> [WHAT TO DO]: Word for word, set down every line of the entries below from the line with "Viewport: 507px width, 438px" to the line with "Image resolution: width=1568", including both, and no other line.

EXERCISE MATERIALS Start Marker

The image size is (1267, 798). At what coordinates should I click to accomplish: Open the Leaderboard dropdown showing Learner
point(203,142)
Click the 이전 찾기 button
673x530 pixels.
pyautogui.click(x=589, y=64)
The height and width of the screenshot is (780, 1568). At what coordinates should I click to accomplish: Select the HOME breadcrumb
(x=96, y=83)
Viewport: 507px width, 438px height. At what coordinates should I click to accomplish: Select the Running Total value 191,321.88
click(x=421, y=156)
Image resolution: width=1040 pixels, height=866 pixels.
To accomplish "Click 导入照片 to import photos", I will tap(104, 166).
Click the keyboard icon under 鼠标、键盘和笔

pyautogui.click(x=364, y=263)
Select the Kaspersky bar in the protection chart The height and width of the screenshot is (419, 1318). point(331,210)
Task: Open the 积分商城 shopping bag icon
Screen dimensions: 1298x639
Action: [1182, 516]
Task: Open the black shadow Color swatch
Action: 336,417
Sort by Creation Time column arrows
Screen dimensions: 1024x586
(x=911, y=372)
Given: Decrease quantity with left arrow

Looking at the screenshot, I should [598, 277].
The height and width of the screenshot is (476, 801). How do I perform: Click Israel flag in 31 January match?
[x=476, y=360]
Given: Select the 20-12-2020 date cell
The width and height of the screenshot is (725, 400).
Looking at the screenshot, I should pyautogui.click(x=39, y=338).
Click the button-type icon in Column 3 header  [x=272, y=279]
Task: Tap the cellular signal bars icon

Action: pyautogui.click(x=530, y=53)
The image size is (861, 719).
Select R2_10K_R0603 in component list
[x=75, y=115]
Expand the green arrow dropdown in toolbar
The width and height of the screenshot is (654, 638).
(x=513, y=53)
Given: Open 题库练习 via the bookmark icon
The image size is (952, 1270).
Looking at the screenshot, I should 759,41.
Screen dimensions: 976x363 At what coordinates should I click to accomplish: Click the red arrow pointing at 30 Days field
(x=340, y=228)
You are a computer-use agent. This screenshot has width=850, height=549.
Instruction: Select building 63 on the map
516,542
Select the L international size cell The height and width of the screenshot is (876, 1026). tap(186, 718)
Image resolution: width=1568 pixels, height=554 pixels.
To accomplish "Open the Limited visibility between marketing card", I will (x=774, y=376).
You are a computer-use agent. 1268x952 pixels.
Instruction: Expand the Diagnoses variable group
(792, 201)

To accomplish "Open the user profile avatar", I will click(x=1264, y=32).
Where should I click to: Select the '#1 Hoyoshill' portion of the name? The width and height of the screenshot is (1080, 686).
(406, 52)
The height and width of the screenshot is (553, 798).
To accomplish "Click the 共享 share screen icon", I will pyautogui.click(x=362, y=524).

EXERCISE MATERIALS End Marker

> [YOUR RESPONSE]:
Viewport: 507px width, 438px height. At what coordinates should I click to accomplish: Select the Running Total value 191,321.88
click(x=421, y=156)
Image resolution: width=1040 pixels, height=866 pixels.
To accomplish "Click 导入照片 to import photos", I will tap(104, 166).
Click the keyboard icon under 鼠标、键盘和笔

pyautogui.click(x=364, y=263)
Select the Kaspersky bar in the protection chart The height and width of the screenshot is (419, 1318). point(331,210)
Task: Open the 积分商城 shopping bag icon
Screen dimensions: 1298x639
Action: [1182, 516]
Task: Open the black shadow Color swatch
Action: 336,417
Sort by Creation Time column arrows
Screen dimensions: 1024x586
(x=911, y=372)
Given: Decrease quantity with left arrow

Looking at the screenshot, I should [598, 277].
The height and width of the screenshot is (476, 801). How do I perform: Click Israel flag in 31 January match?
[x=476, y=360]
Given: Select the 20-12-2020 date cell
The width and height of the screenshot is (725, 400).
Looking at the screenshot, I should pyautogui.click(x=39, y=338).
Click the button-type icon in Column 3 header  [x=272, y=279]
Task: Tap the cellular signal bars icon

Action: pyautogui.click(x=530, y=53)
The image size is (861, 719).
Select R2_10K_R0603 in component list
[x=75, y=115]
Expand the green arrow dropdown in toolbar
The width and height of the screenshot is (654, 638).
(x=513, y=53)
Given: Open 题库练习 via the bookmark icon
The image size is (952, 1270).
Looking at the screenshot, I should 759,41.
Screen dimensions: 976x363 At what coordinates should I click to accomplish: Click the red arrow pointing at 30 Days field
(x=340, y=228)
You are a computer-use agent. This screenshot has width=850, height=549.
Instruction: Select building 63 on the map
516,542
Select the L international size cell The height and width of the screenshot is (876, 1026). tap(186, 718)
Image resolution: width=1568 pixels, height=554 pixels.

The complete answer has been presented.